Privacy & Security Matters Mintz Levin : Data Compliance & Security, Employee Privacy Lawyer & Attorney

New Draft Processor to Sub-processor Model Clauses (Art. 29 Working Party)

Posted in Cloud Computing, European Union, Privacy Regulation

Written by Susan Foster, Solicitor England & Wales/Admitted in California

 (LONDON) The Art. 29 Working Party, a key advisory body to the EU Commission, recently proposed draft model clauses to cover the transfer of personal data from EEA data processors to non-EEA sub-processors.

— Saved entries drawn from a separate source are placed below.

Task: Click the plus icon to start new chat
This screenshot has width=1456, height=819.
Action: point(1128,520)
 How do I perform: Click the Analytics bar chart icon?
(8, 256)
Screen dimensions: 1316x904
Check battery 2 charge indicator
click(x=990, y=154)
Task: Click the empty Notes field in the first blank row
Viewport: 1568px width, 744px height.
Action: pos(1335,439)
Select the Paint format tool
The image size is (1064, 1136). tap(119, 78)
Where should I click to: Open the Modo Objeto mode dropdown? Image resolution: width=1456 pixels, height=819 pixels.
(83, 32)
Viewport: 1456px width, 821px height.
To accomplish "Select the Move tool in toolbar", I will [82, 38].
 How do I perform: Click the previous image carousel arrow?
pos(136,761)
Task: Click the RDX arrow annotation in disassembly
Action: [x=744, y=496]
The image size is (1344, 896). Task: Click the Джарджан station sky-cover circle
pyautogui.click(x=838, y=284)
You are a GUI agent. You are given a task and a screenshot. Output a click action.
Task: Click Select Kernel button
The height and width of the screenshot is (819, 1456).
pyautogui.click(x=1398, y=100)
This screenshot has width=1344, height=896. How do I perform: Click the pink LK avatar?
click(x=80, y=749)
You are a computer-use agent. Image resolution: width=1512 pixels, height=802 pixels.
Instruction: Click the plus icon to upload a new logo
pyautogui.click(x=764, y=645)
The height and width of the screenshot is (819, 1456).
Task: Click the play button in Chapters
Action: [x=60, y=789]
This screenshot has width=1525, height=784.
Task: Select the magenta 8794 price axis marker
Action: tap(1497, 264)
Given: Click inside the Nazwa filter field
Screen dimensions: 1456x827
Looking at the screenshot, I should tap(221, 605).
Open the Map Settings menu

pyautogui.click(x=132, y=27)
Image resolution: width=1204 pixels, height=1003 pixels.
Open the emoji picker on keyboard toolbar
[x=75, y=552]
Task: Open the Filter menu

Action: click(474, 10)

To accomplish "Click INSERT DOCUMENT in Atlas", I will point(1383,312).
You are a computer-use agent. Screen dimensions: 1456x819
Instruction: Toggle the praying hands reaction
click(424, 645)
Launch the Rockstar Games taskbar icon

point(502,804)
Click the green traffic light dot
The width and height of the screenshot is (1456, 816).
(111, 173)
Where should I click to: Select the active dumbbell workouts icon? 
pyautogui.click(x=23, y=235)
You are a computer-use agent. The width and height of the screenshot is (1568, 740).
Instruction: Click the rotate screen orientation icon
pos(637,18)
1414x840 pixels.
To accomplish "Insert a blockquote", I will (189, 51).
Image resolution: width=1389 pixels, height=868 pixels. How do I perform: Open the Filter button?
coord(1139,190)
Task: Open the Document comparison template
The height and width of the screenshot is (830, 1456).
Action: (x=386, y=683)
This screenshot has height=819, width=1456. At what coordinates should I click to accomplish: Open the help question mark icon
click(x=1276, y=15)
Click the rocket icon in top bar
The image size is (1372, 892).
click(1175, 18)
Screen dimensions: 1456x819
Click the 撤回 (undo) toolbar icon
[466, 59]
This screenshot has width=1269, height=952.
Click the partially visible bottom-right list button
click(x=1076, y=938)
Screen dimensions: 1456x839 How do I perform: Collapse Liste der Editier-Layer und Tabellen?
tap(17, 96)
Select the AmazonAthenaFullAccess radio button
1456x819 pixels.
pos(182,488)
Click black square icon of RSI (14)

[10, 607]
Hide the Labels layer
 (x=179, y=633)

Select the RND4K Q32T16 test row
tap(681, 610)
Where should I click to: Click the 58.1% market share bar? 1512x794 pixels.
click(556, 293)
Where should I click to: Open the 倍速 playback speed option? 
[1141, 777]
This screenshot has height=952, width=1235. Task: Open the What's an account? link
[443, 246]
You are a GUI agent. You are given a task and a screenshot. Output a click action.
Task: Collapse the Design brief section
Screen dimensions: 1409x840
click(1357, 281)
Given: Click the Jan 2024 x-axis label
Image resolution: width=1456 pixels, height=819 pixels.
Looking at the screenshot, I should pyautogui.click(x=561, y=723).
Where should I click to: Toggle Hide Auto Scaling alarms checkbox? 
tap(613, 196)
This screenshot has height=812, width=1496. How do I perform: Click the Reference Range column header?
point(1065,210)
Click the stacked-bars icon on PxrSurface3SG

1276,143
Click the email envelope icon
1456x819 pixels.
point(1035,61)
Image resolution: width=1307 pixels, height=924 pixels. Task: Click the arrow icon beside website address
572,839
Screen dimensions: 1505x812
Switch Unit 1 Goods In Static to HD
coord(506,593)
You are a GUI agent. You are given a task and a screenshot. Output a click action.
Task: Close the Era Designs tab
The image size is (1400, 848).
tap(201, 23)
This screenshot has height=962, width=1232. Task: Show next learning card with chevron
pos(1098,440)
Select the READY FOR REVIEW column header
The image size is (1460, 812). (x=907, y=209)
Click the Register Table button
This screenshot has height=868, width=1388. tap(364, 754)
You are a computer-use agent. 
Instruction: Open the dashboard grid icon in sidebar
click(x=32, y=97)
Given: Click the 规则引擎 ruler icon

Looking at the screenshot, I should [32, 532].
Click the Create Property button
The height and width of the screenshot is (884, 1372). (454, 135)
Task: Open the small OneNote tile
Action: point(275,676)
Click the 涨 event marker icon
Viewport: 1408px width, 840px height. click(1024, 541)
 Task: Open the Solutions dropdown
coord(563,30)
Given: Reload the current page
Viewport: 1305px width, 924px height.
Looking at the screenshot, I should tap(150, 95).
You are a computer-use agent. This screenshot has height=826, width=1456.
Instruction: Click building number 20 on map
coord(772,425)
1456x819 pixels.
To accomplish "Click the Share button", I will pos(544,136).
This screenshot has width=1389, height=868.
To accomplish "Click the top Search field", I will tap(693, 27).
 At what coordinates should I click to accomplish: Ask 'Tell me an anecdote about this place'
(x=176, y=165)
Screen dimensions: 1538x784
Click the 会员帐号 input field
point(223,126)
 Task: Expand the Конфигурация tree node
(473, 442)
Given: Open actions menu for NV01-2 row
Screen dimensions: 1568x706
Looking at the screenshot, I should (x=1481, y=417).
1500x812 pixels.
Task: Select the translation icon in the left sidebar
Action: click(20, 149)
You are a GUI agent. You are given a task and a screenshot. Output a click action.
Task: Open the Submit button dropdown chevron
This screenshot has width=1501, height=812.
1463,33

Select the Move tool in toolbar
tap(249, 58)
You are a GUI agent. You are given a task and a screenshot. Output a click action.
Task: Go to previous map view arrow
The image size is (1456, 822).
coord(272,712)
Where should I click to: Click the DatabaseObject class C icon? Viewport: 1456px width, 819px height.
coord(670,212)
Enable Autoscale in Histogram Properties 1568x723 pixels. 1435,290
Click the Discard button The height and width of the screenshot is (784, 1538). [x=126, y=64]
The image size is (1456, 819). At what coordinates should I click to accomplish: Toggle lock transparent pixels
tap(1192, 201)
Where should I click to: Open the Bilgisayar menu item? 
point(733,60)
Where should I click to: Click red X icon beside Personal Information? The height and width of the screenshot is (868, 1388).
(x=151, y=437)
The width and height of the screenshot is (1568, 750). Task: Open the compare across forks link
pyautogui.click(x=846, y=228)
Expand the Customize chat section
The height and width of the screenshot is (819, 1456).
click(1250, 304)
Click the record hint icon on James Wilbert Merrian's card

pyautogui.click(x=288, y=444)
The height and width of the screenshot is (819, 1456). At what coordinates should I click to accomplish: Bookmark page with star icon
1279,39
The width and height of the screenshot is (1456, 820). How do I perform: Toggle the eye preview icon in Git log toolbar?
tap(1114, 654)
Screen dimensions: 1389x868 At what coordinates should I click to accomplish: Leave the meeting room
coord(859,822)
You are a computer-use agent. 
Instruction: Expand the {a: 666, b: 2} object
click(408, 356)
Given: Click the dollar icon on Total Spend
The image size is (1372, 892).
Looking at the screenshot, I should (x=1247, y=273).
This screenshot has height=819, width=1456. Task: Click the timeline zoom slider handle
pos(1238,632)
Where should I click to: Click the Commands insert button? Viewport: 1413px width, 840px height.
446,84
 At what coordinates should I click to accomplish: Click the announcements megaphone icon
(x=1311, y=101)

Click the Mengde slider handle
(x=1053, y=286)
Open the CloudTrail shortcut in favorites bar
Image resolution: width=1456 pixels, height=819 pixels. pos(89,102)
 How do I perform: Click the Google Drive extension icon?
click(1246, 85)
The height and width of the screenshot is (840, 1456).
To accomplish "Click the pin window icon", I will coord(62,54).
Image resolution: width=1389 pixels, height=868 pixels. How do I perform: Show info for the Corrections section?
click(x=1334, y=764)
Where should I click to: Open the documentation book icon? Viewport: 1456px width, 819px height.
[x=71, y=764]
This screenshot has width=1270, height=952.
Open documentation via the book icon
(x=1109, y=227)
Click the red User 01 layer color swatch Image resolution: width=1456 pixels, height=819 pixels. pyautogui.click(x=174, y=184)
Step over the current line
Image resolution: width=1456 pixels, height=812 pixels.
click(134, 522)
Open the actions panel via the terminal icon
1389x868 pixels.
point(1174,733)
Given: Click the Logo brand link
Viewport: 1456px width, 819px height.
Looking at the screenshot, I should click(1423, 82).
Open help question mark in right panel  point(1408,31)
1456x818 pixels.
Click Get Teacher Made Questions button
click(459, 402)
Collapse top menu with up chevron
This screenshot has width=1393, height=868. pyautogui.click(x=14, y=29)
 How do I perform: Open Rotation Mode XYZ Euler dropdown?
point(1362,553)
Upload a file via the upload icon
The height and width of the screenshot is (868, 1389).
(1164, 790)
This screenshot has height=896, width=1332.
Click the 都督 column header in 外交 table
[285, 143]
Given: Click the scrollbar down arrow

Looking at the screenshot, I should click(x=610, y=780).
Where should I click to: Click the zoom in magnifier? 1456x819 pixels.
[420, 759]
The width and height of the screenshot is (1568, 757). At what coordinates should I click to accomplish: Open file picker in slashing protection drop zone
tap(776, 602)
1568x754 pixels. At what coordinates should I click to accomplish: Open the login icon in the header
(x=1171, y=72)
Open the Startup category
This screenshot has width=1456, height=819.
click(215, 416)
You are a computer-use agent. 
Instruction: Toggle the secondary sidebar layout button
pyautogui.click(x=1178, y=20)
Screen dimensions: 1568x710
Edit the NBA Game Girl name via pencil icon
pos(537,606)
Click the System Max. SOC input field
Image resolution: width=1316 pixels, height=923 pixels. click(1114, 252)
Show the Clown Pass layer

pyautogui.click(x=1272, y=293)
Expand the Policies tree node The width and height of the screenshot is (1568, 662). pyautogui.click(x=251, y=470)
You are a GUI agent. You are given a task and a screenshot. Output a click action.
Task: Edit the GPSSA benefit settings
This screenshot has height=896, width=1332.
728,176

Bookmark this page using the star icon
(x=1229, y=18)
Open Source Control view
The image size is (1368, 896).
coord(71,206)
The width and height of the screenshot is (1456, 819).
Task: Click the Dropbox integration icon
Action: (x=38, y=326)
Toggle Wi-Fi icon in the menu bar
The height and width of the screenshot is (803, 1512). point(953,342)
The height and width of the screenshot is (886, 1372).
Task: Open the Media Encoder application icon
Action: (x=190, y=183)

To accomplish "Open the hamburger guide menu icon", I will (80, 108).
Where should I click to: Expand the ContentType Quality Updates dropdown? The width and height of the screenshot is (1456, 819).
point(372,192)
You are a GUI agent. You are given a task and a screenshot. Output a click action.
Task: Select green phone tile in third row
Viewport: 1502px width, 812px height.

The draft model clauses have the potential to bring greater certainty to the rules applicable to data transfers from a data processor that is located within the EEA to a sub-processor located outside of the EEA.  (The EEA, or European Economic Area, comprises the 28 EU members, plus Norway, Liechtenstein and Iceland.)  While the Art. 29 Working Party does not have authority to put the model clauses into effect, the European Commission routinely considers its advice, so the model clauses are worth a read.

The model clauses run to over fourteen pages of text.   Broadly speaking, the proposed model clauses would create a high level of transparency and accountability across various levels of sub-contracting of data processing.  This is particularly relevant to cloud computing arrangements

Why might these clauses be useful?  The current Data Protection Directive (95/46/EC) limits the ability of an entity to transfer personal data outside of the EEA to countries other than those that the Commission has determined have adequate safeguards.  The list of countries with adequate safeguards is short.  The US as a whole is not on the list, although the US Safe Harbor program has been approved, so companies that participate in Safe Harbor are effectively deemed to have adequate safeguards.  But there are many countries that are not covered.  The main option for those countries is contractual protections – but there’s always a possibility that an EEA data protection authority could find a contract inadequate.

The model clauses, if adopted by the Commission, would provide a pre-approved set of contractual provisions that would be deemed adequate, so companies would have a high degree of legal certainty and would need to spend minimal time negotiating with each other (model clauses being a “take it or leave it” provision if one wants to get the benefit of deemed adequacy).